The precision modifier, used for decimal or floating-point values, controls the number of digits that appear to the right of the decimal point. For string formats, it controls the number of characters from the string to print.

You can specify both the width and precision dynamically, via values in the printf or sprintf argument list. You do this by specifying asterisks, instead of specifying literal values.

printf("%*.*g\n", 5, 3, myvar);

In this example, the width is 5, the precision is 3, and the value to print will come from myvar. Older versions of nawk may not support this.

Note that the default precision for the output of numeric values is “%.6g.” The default can be changed by setting the system variable OFMT. This affects the precision used by the print statement when outputting numbers. For instance, if you are using awk to write reports that contain dollar values, you might prefer to change OFMT to “%.2f.”

The format specifiers, shown in Table B.6, are used with printf and sprintf statements.

Table B.6. Format Specifiers Used in printf
CharacterDescription
cASCII character.
dDecimal integer.
iDecimal integer. Added in POSIX.
e

Floating-point format ([-]d.precisione[+-]dd).

E

Floating-point format ([-]d.precisionE[+-]dd).

f

Floating-point format ([-]ddd.precision).

g

e or f conversion, whichever is shortest, with trailing zeros removed.

G

E or f conversion, whichever is shortest, with trailing zeros removed.

oUnsigned octal value.
sString.
x

Unsigned hexadecimal number. Uses a-f for 10 to 15.

X

Unsigned hexadecimal number. Uses A-F for 10 to 15.

%Literal %.

Often, whatever format specifiers are available in the system’s sprintf(3) subroutine are available in awk.

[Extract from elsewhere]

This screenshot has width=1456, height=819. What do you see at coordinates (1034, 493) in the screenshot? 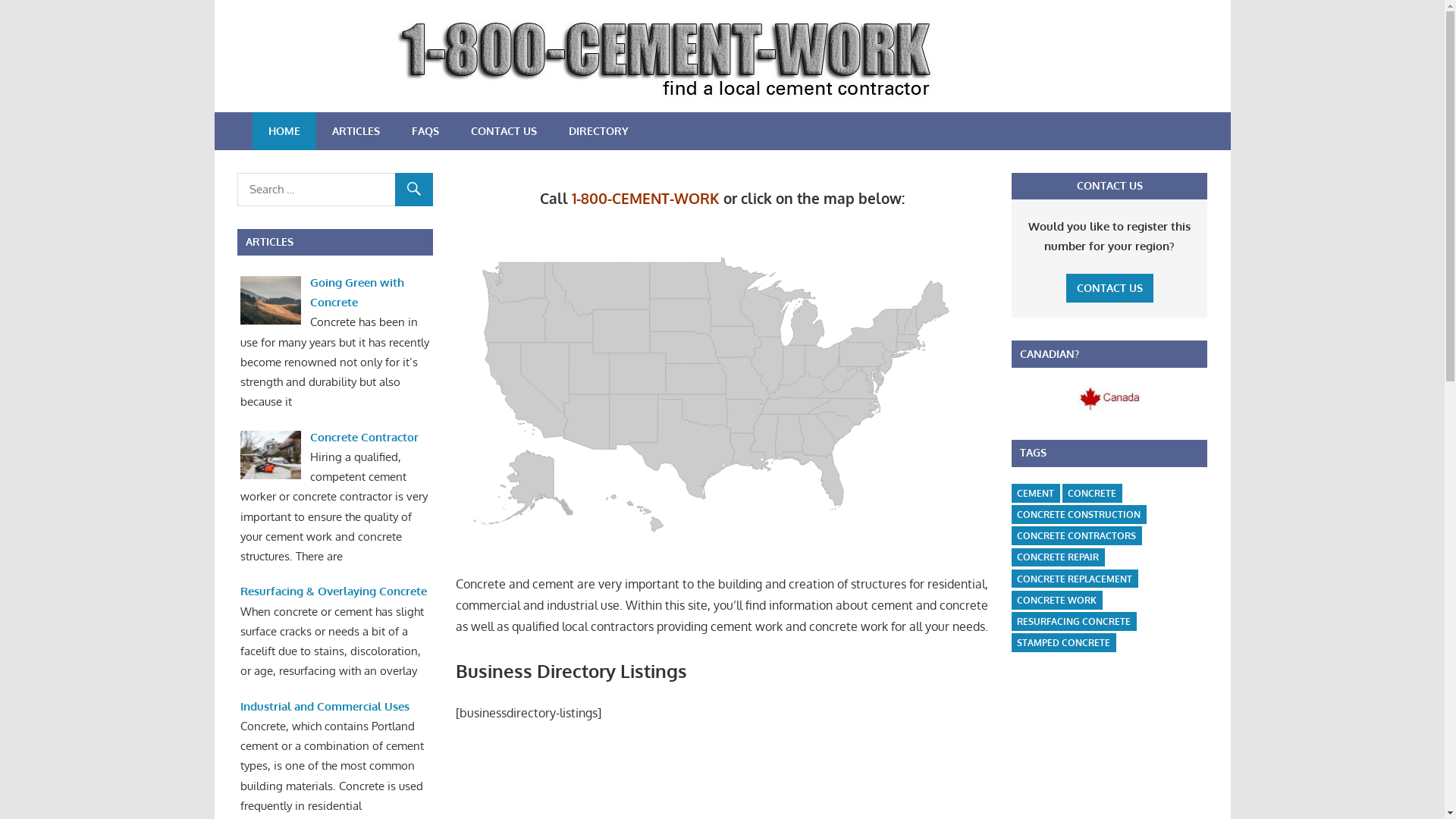
I see `'CEMENT'` at bounding box center [1034, 493].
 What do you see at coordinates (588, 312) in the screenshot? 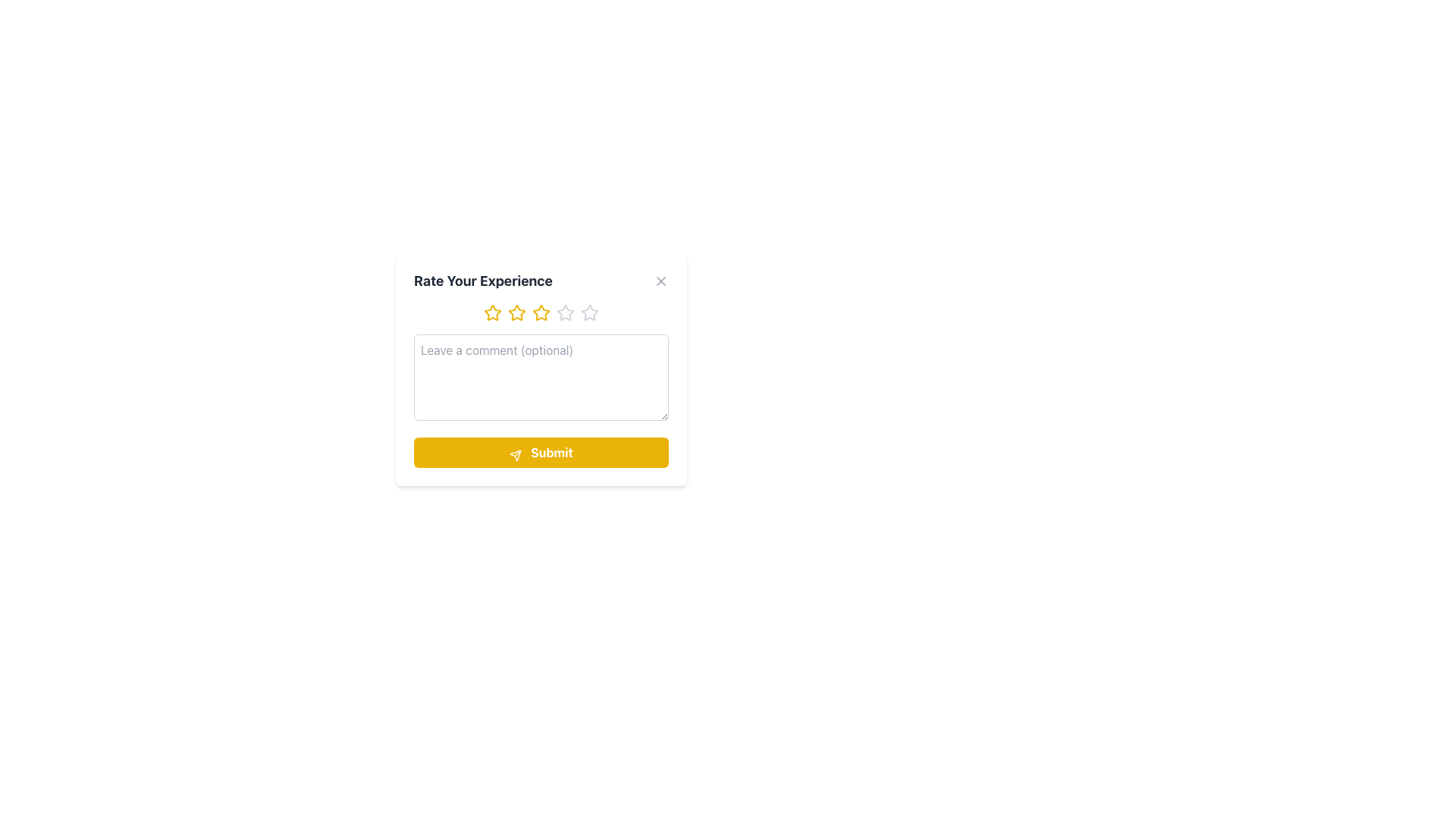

The way printf and sprintf( ) do rounding will often depend upon the system’s C sprintf(3) subroutine. On many machines, sprintf rounding is “unbiased,” which means it doesn’t always round a trailing “.5” up, contrary to naive expectations. In unbiased rounding, “.5” rounds to even, rather than always up, so 1.5 rounds to 2 but 4.5 rounds to 4. The result is that if you are using a format that does rounding (e.g., “%.0f”) you should check what your system does. The following function does traditional rounding; it might be useful if your awk’s printf does unbiased rounding.

# round --- do normal rounding
#	Arnold Robbins, arnold@gnu.ai.mit.edu
#	Public Domain
function round(x,       ival, aval, fraction)
{
        ival = int(x)	# integer part, int( ) truncates
	# see if fractional part
	if (ival == x)	# no fraction
		return x
	if (x < 0) {
		aval = -x	# absolute value
		ival = int(aval)
		fraction = aval - ival
		if (fraction >= .5)
			return int(x) - 1		# -2.5 --> -3
		else
			return int(x)		# -2.3 --> -2
	} else {
		fraction = x - ival
		if (fraction >= .5)
			return ival + 1
		else
			return ival
	}
}


[3] Very early versions of nawk, such as that in SunOS 4.1.x, don’t support tolower( ) and toupper( ). However, they are now part of the POSIX specification for awk.